家賃の支払日については認識していても、それが今月分なのか来月分なのかはあまり気にしたことがないという方もいるでしょう。
そこで今回は、家賃の前払いと後払いについて詳しく解説します。
家賃の支払いサイクルは2通り

賃貸物件の家賃支払いサイクルについては、前家賃と後家賃の2通りがあります。
前家賃とは
当月分の家賃を当月ではなく、前の月である前月中に支払うサイクルを「前家賃」といい、民間の賃貸物件については、9割ほどが前家賃だといわれています。
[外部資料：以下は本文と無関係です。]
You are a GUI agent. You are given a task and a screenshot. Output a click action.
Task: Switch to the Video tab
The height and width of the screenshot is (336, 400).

通常は、当月分の家賃を前月末、または前月25日、27日などに設定されていることが多いです。
大家さんとしては、当月になる前に家賃が入金されるため安心ですし、退去する際にも退去前に家賃が支払われるため、確実に回収することができるというメリットがあります。
後家賃とは
当月分の家賃を当月になってから支払うのが「後家賃」です。大家さんにとっては、当月になるまで家賃が入金されないため、少々リスクがあります。
そのため、民間住宅で後家賃の物件はほとんど見かけなくなりましたが、一部の公営住宅には後家賃の物件もあるようです。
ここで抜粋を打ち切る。